I'm very excited that you are thinking about joining a handbell choir! We have new people joining all the time, so if you decide to try us out, you won't be alone. We have an extra set of handbells available, so we always have room for a new ringer. Often, a new ringer begins as an understudy. They are not asked to ring in Worship or at a special event until they are ready.
The vast majority of ringers are not professional musicians who get paid for entertaining an audience. Most ringers are volunteers who love music and have a passion to share their love of ringing handbells. As you tour our website, you will quickly see what we are all about.
We offer two different practice times each week depending upon your current musical knowledge. All you have to do is show up at the practice of your choice!
Sunday evening - this is for our beginning ringers with little musical experience. This group is led by James Schrag. Wednesday evening - this group is a little more advanced. An experienced musician can fit in nicely. This is the group that I direct.
To help me prepare for you, my I ask a couple of questions? 1) Have you ever rang handbells before? 2) Do you already know how to read music? 3) Do you now, or in your past, played a music instrument? 4) If you read music, do you prefer treble or the bass clef?
In full disclosure, you should know up front the commitment that is expected from each ringer.
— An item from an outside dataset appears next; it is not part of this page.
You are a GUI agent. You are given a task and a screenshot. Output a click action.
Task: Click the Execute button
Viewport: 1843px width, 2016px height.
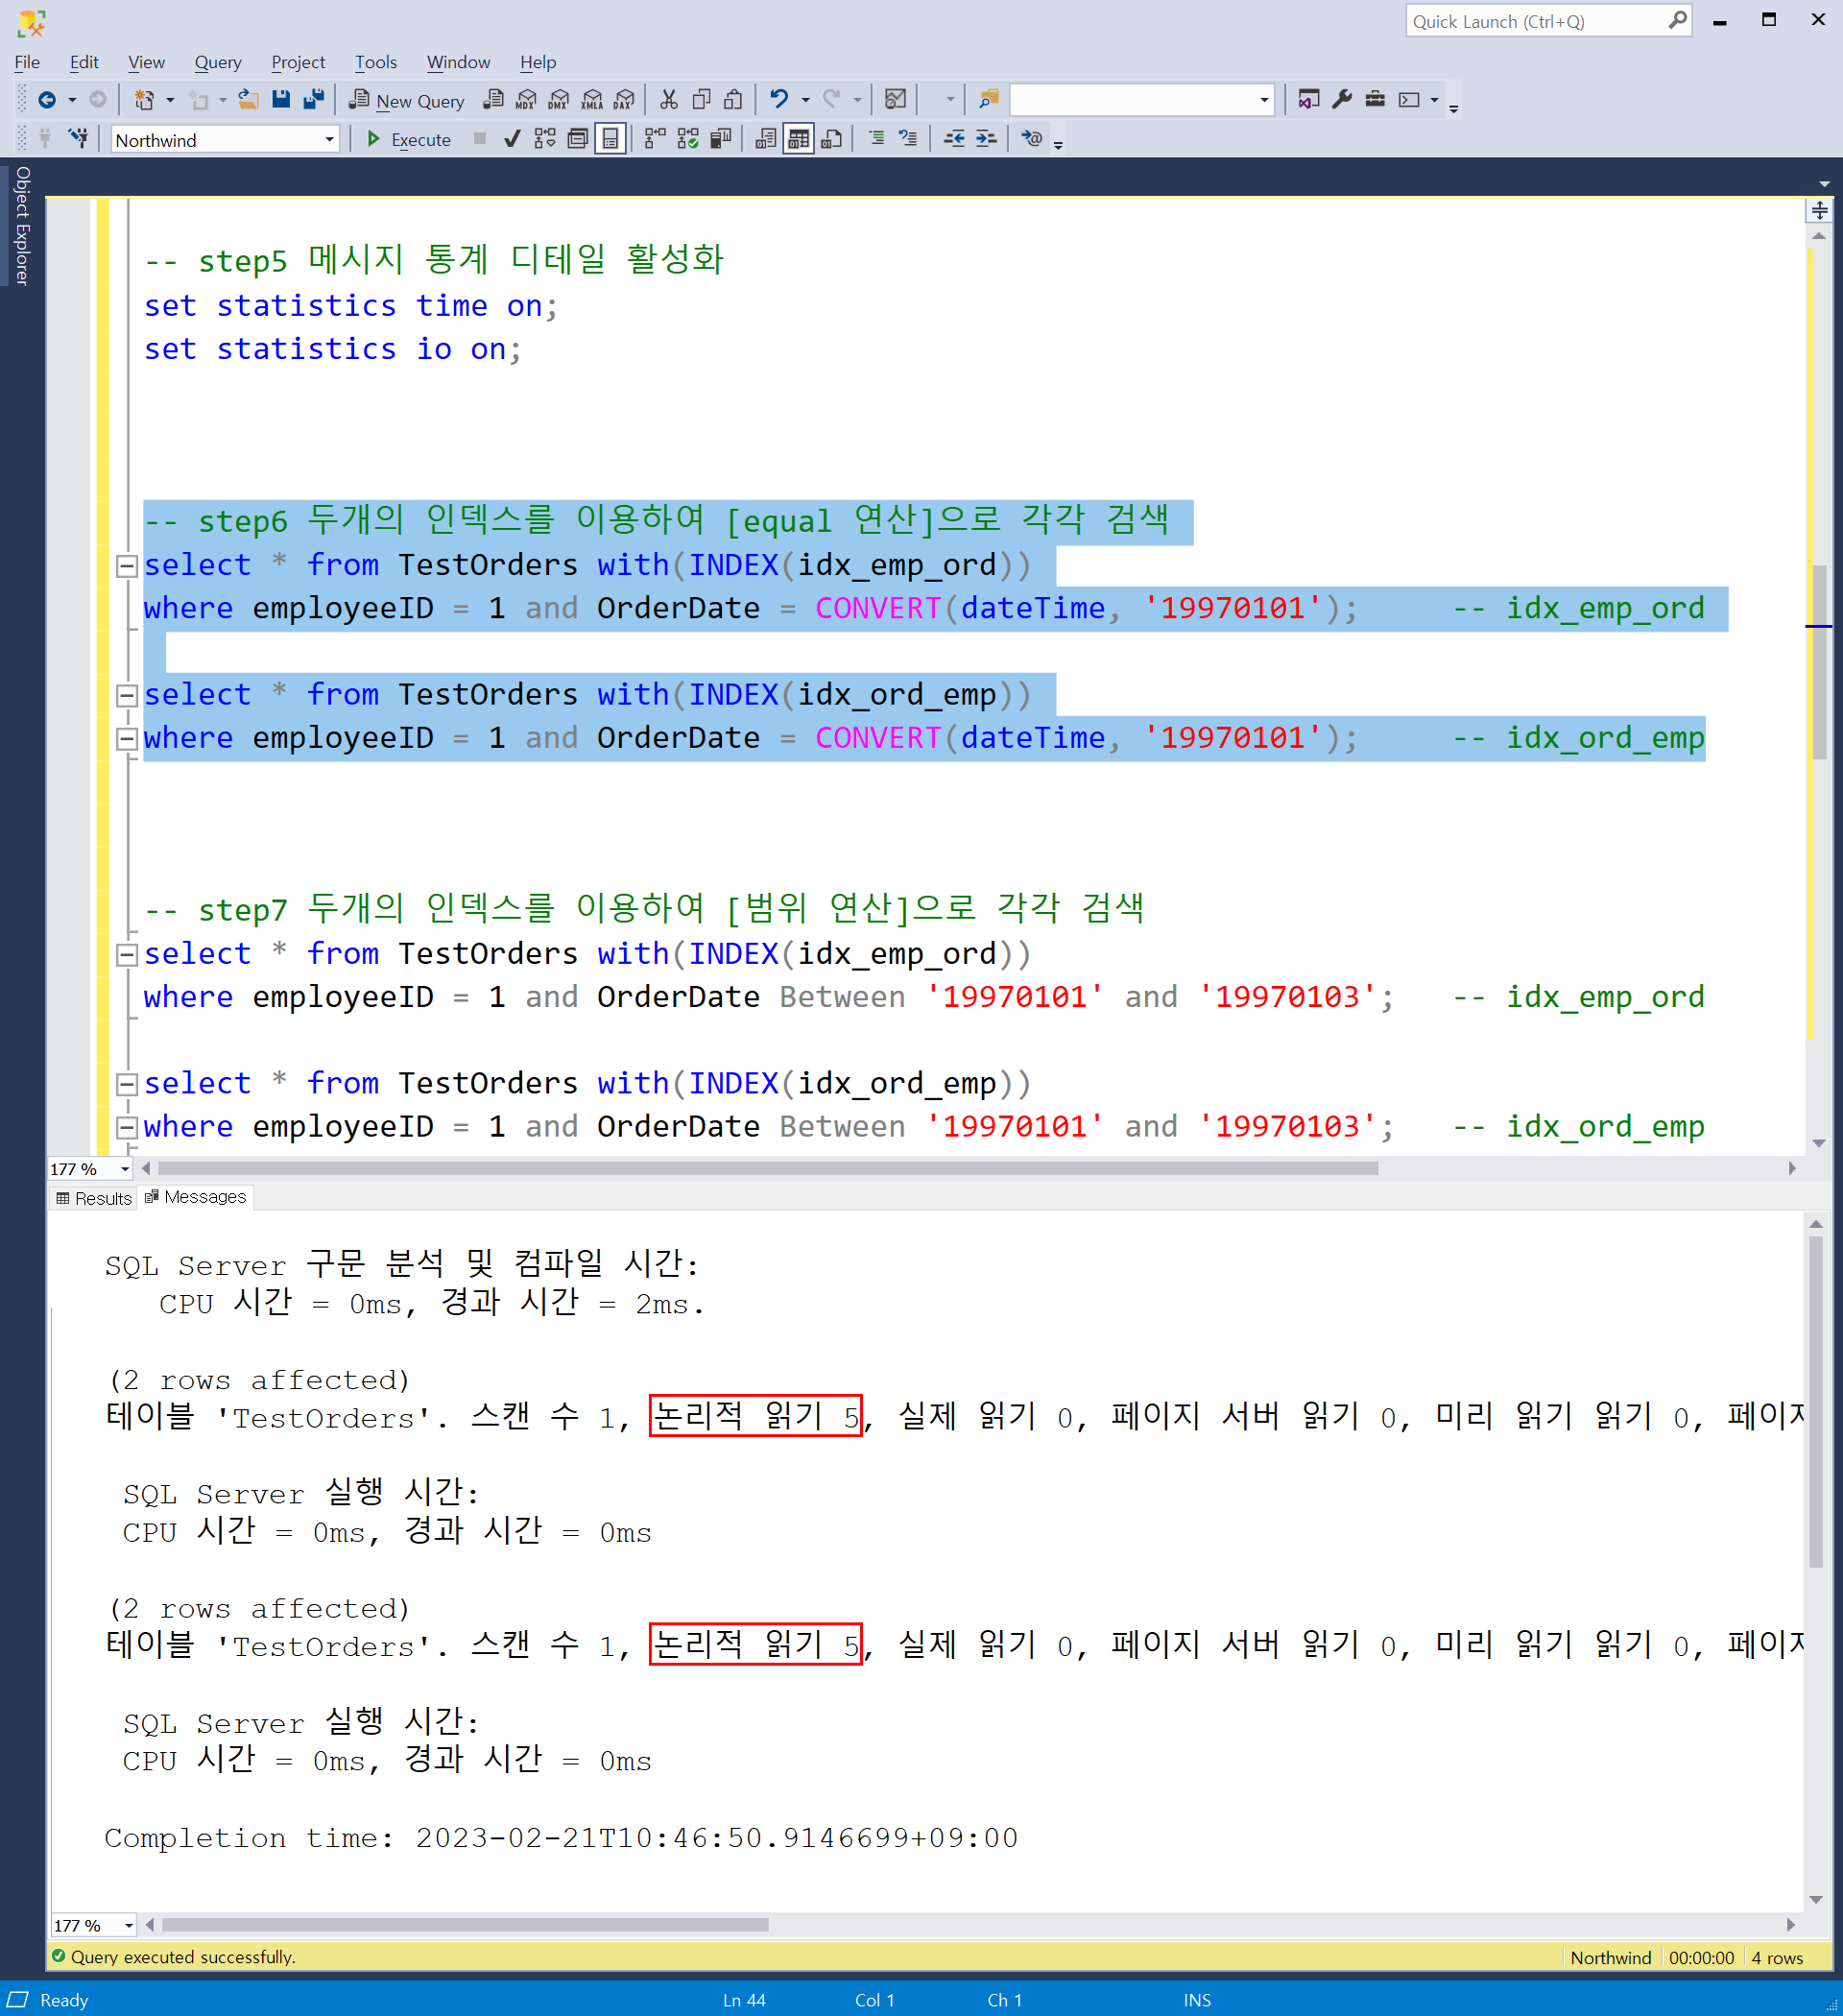[x=409, y=139]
First and foremost, we ring in Worship generally once per month. Traditionally, we ring on the 3rd Sunday each month, but this does change on occasion. In addition, our experienced choir receives many requests to ring in events outside of the church. In the past, I have limited this to once per month as well. With this general guideline, you will be expected to be available every week for practice and to ring twice each month either in Worship or at a special event. On our website you can see the type of events we do outside of Worship.
A broken piano - Being a member of a handbell choir requires a special commitment from the ringers. Each ringer is responsible for their particular ringing position. It is like asking 12 people to play a piano at the same time with each person only playing 2 or 3 keys. No one else plays "your keys". If a ringer misses practice or a ringing event, the song will be missing their notes. Can you image how a song would sound if a piano was missing some of the keys?
Muscle memory - Ringing in a bell choir is very different than singing in a choral choir. A choral choir has 4 parts - soprano, alto, tenor and bass - with many singers for each part. Practice in a choral choir can continue with a couple of singers absent. Not so in a bell choir! During bell practice, each ringer gains muscle memory for their part. Very few ringers are capable of taking on additional bells at the last minute when a ringer is missing. They haven't gained the muscle memory required to make good music. As you can see, every ringer is important and necessary every time a bell choir rings. A missing ringer compromises the entire bell choir.
Passion - Ringing in a handbell choir is truly a wonderful experience. Successful ringers have a true passion for ringing handbells. You will be a part of a very close group making music together. It is hard to be upset or mad when you are making music! If this information hasn't scared you away, I look forward to meeting you soon!